▸ Work instructions:
Your answer should repeat exactly the lines from the one holding "At what coordinates" through the end of the data, and it should contain no pictures.

□ □ □ □ □ □ □

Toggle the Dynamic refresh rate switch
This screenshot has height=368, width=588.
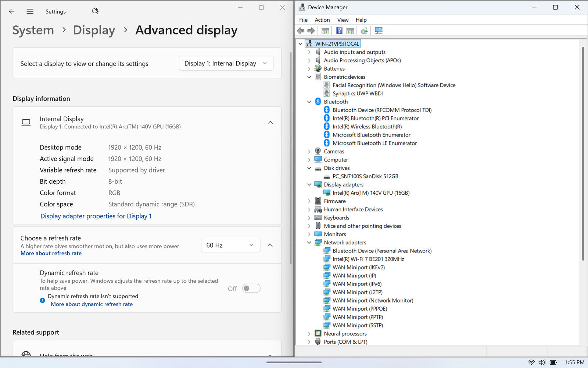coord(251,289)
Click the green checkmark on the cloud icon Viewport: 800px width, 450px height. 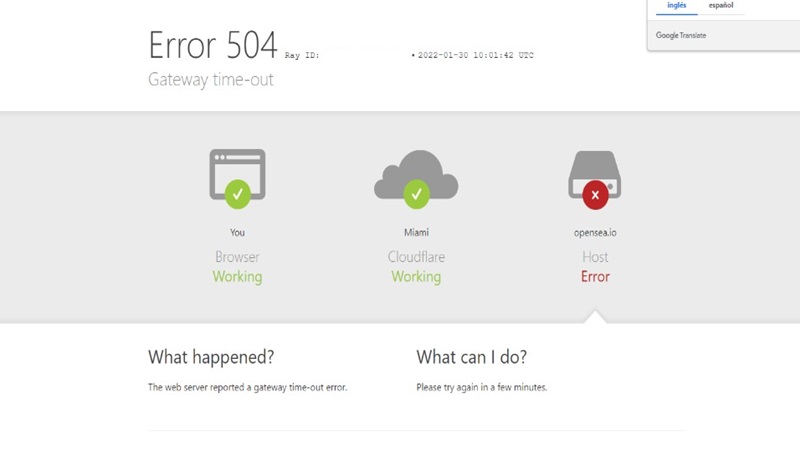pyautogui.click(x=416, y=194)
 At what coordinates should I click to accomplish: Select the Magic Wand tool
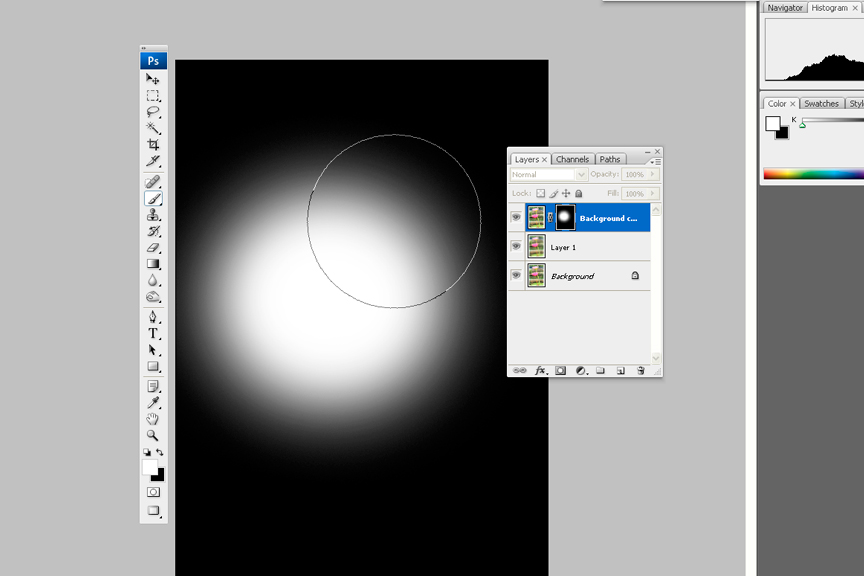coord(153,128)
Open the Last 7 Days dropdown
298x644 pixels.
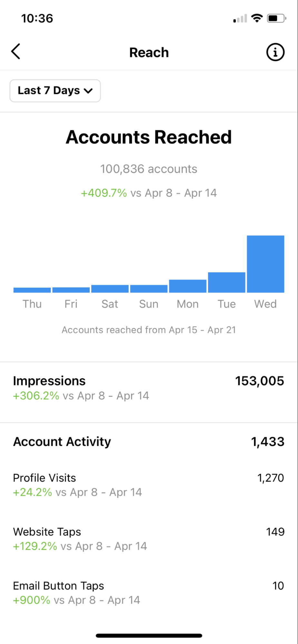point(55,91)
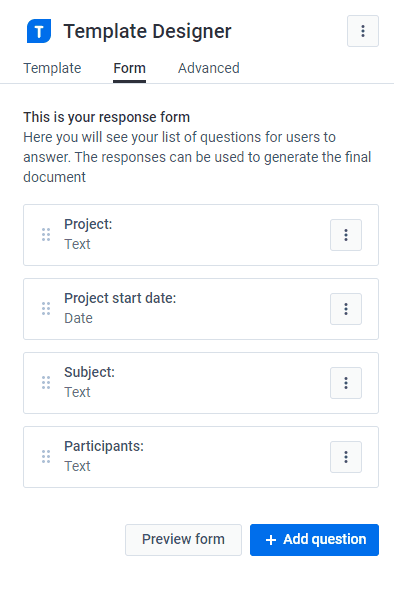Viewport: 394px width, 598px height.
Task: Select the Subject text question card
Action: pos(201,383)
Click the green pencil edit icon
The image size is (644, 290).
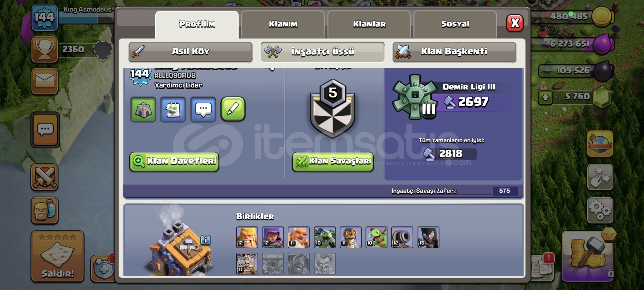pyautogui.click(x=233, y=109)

□ □ □ □ □ □ □

▸ Exercise answer:
 At what coordinates should I click to accomplish: Select the Magic Wand tool
coord(153,128)
Open the Last 7 Days dropdown
298x644 pixels.
point(55,91)
Viewport: 394px width, 598px height.
Task: Select the Subject text question card
Action: pos(201,383)
Click the green pencil edit icon
The image size is (644, 290).
pyautogui.click(x=233, y=109)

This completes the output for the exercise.